Screenshot: The Guardian

In the West, the perception of Vladimir Putin consistently straddles the line between malicious dictator whose political actions echo the brutality of the KGB and a cartoonish oligarch, riding around on a horse with his shirt off. But what do people in the motherland actually think of their leader? The iron curtain fell almost 30 years ago, yet our understanding of Russian patriotism at home is still largely limited to flashbacks in select episodes of The Americans. Seventeen years into his rule, is there still actually love for Putin?

A new short film from The Guardians Shaun Walker explains that the answer is largely yes. Despite the fact that issues surrounding the economy, infrastructure, and corruption in Russia remain largely the same, the general public not only supports Putin, but thinks he’s doing everything right.

Walker visited the city of Irkutsk in the far eastern region of Siberia, where economic hardship is more prevalent than in Putin’s Moscow. Still, the residents of Irkutsk, from schoolchildren to grassroots politicians, believe Putin is a good leader and the only person who can get things done. Patriotism is taught as its own subject in the school Walker visits, and it’s reiterated every night on the state-run news networks.
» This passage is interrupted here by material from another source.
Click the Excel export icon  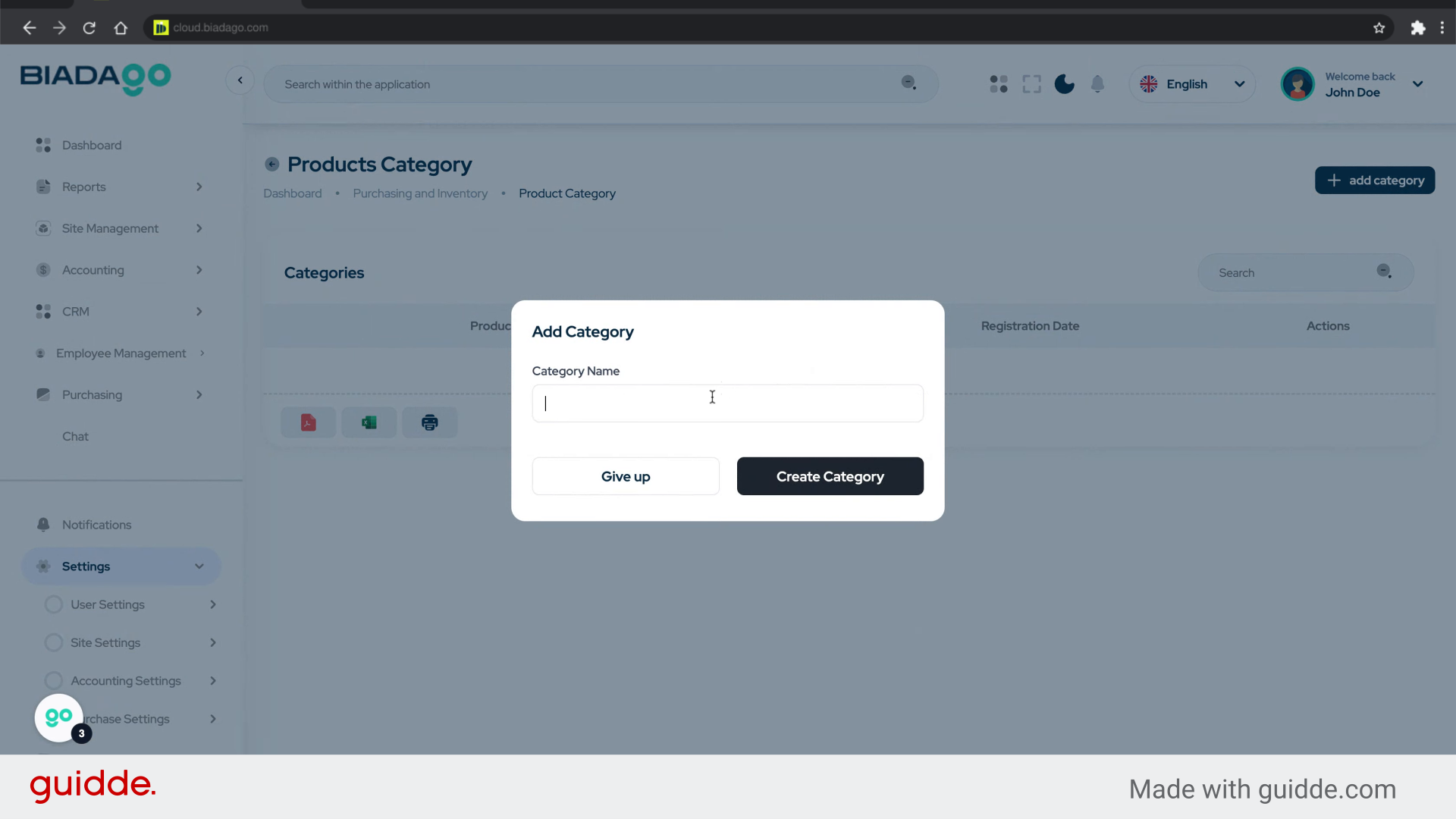[x=369, y=422]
Blind support of the man in charge seems to be part and parcel of that patriotic attitude.


When asked why things haven’t improved in their community specifically, the people of Irkutsk pushed the blame onto a vague specter of bureaucratic red tape. “Putin says everything right. It’s just that nothing gets done,” one woman says. In the quickly changing political landscape of America, that sentiment is all too familiar. One can easily imagine Trump supporters who haven’t seen measurable improvement since he took office saying, “The president is doing a great job. It’s these damn bureaucrats in Washington.” Clearly, if we were meant to learn any lessons from this, there would be some easy-to-remember saying about history and whether or not to repeat it.